Au moins 22 prisonniers politiques ont été libérés ce mercredi au Venezuela, selon une vérification effectuée par l'organisation non gouvernementale Foro Penal, qui a indiqué que le processus de libération est encore en cours et que d'autres libérations sont encore attendues dans les centres de détention de différentes régions du pays.
Les libérations de ce mercredi ont eu lieu dans au moins cinq centres de détention. Quatorze personnes ont été libérées du centre pénitentiaire d'Aragua, connu sous le nom de Tocorón. Quatre ont quitté le centre de détention judiciaire Rodeo II, dans l'État de Miranda. Deux personnes ont retrouvé leur liberté au centre pénitentiaire Yare III, également à Miranda. À cela s'ajoutent un communiqué du « Centre de formation de l'homme nouveau El Libertador », connu sous le nom de Cárcel Fénix, dans l'État de Carabobo, et un autre d'un siège de la police nationale bolivarienne à La Yaguara, à Caracas.
Parmi les cas confirmés figure celui du journaliste Rory Daniel Branker, détenu arbitrairement depuis le 20 février 2025. Gonzalo Himiob, vice-président du Forum pénal, a rapporté que l'organisation avait reçu des informations sur sa libération.

« Au Forum pénal, nous avons reçu des informations selon lesquelles le journaliste Rory Daniel Branker, arbitrairement détenu depuis le 20/02/2025, avait déjà été libéré », a-t-il indiqué.
La libération de Branker a également été confirmée par le Syndicat national des travailleurs de la presse, qui a indiqué que ses proches avaient reçu un appel dans l'après-midi avec la notification officielle. Le syndicat rappelle que le communicateur a été détenu pendant onze mois et quinze jours.

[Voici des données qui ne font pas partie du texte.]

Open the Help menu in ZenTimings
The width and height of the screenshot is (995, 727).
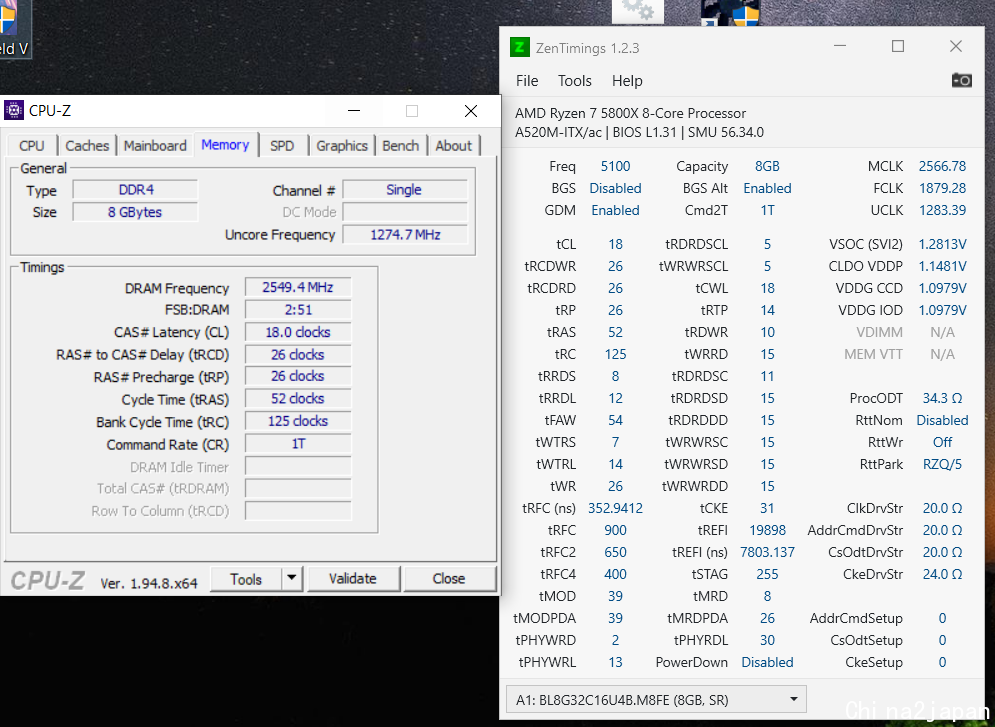coord(627,81)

D'autres organisations soutenant les proches des détenus politiques ont fait état de libérations survenues spécifiquement à Tocorón et à Yare III.

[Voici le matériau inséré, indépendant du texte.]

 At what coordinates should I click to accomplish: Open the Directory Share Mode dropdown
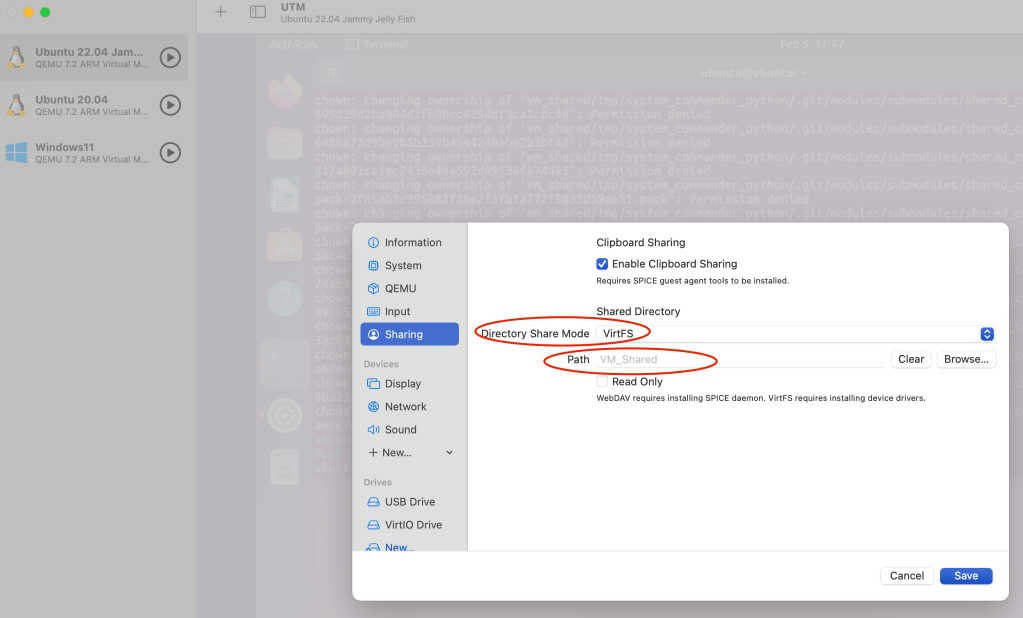pos(795,334)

Le Comité pour la liberté des prisonniers politiques a confirmé le départ d'Eduak Leonardo Ramírez et Edwuar López Hernández de Tocorón, ainsi que celui de Fernando Luis Brombin Romero de Yare III, et a indiqué que le processus de vérification se poursuit pour confirmer de nouveaux noms.
Les libérations de ce mercredi s'inscrivent dans le processus annoncé par le régime vénézuélien le 8 janvier, lorsqu'il a été annoncé le début d'un programme de libération dans le cadre de ce que le chavisme a défini comme un « nouveau moment politique ».

Selon le bilan actualisé du Forum Pénal, ce mercredi matin, 350 libérations de prisonniers politiques ont été vérifiées depuis début janvier. Ce décompte est réalisé en parallèle avec les chiffres publiés par le chavisme, qui ont proposé des chiffres différents et affirment que le processus aurait commencé en novembre.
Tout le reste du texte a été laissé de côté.